Dealing with Stress
Firstly, when we become seriously troubled, we get stressed. Most people don’t know how to deal with the stress experience itself.
Stress, as we discussed briefly in Chapter 3, is a physiological reaction. All too often, the actual physiological reaction itself becomes part of the problem. Already suffering huge cognitive dissonance, people tend to assume they are ‘breaking down’ or ‘going mad’ because of the intense physical sensations they are experiencing.
As I’ve said before, to Meta-Model, you need a Meta-Modeller. Seek help sooner, rather than risk sliding into the Gamma Trap we discussed in Chapter 9.
As a short-term fix, do some physical actions. Your BEIGE has got you ready to fight or flee – so do some action to accommodate it. Burn up the excess energy you have been provided with!
At times of great stress in the past, I’ve found that energetic bouts of shadow boxing have enabled me to regain enough mental and emotional equilibrium to approach my problem(s) from a calmer state of mind.
These days a thorough workout at the gym often helps ease the day-to-day stress of working life.

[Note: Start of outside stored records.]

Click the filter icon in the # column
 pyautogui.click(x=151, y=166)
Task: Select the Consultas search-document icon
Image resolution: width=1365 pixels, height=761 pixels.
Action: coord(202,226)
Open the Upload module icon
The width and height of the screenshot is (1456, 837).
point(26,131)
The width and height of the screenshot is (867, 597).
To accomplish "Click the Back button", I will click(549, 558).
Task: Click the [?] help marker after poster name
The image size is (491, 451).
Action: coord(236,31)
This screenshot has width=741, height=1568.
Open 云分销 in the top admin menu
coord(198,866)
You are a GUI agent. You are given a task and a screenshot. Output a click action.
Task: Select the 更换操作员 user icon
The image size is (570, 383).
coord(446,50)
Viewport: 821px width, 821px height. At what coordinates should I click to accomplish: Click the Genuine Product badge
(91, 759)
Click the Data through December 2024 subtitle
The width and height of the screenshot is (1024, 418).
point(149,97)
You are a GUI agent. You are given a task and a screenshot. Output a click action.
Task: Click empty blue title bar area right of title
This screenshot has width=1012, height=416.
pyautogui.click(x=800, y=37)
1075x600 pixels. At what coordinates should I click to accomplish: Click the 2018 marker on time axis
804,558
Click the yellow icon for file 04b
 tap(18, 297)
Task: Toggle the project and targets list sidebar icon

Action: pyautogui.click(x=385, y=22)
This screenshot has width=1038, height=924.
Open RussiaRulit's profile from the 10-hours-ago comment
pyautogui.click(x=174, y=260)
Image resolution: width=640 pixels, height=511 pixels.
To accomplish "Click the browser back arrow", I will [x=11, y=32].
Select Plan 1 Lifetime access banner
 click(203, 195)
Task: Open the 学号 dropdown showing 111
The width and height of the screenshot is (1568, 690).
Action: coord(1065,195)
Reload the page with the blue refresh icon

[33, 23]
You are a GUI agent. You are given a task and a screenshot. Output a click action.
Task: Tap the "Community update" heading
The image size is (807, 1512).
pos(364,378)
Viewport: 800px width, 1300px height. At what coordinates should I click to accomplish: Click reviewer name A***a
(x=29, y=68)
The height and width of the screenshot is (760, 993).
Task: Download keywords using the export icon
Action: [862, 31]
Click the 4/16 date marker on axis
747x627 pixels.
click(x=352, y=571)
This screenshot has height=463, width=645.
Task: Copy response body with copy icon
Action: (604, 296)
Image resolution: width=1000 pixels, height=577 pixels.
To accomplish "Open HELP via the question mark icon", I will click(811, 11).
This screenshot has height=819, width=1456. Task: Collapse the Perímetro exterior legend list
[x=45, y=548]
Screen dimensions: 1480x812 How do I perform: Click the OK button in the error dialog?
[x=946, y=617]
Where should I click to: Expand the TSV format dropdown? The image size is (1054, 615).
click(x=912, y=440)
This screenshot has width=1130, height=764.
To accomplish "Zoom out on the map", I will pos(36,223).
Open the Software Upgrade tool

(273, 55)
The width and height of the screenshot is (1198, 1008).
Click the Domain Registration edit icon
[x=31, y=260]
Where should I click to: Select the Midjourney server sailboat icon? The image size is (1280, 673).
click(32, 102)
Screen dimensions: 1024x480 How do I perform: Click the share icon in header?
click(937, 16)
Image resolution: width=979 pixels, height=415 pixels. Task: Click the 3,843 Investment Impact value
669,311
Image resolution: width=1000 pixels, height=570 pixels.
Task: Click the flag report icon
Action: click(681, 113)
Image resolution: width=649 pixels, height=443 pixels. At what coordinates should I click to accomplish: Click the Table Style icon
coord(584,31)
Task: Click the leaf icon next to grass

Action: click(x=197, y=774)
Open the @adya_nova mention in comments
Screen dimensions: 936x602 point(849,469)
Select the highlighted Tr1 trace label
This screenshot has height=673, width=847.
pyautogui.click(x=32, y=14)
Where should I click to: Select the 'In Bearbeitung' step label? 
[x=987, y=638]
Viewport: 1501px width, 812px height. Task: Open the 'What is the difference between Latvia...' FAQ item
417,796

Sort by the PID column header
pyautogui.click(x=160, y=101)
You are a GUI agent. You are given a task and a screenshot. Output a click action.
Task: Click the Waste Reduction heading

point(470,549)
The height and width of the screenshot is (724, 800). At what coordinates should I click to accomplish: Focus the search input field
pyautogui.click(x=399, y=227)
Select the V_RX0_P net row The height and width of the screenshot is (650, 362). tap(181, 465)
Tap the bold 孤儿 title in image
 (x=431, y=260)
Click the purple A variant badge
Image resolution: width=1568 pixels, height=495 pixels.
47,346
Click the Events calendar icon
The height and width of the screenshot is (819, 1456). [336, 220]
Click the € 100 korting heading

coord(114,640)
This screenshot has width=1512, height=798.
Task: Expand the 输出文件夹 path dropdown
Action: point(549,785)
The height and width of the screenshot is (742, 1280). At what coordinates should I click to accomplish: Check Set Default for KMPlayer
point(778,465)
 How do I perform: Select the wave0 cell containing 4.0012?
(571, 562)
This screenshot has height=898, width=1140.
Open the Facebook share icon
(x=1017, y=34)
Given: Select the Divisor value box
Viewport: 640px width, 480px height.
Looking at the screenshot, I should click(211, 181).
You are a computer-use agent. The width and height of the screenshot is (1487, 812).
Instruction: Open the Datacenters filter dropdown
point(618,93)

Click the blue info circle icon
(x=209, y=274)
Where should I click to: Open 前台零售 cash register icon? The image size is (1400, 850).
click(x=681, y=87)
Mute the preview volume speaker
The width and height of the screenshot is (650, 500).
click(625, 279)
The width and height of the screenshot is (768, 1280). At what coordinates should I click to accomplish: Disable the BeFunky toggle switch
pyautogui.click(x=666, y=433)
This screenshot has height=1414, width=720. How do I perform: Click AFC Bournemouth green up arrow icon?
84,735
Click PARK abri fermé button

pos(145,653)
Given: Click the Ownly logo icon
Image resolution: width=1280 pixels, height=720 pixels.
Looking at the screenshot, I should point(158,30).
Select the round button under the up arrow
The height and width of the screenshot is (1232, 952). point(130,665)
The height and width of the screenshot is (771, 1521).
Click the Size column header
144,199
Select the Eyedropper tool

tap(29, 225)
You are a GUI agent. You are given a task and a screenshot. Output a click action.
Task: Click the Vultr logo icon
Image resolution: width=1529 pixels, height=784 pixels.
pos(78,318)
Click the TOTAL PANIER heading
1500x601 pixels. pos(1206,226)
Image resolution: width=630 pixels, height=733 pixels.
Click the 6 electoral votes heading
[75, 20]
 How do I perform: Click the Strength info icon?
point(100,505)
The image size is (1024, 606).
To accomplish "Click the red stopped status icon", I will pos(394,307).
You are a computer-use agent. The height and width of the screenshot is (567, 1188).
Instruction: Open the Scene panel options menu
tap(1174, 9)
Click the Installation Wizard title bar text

It also helps if you can develop strategies that distract you from ruminating over the problem and continuing to feed your alarm.
Psychologists such as Diane Tice and Richard Wenzlaf have found that the most effective mood-changing strategies are those which most involve the physical senses. In addition to almost any form of exercise, deep breathing, going for a drive or playing a fast-moving video game are all recommended.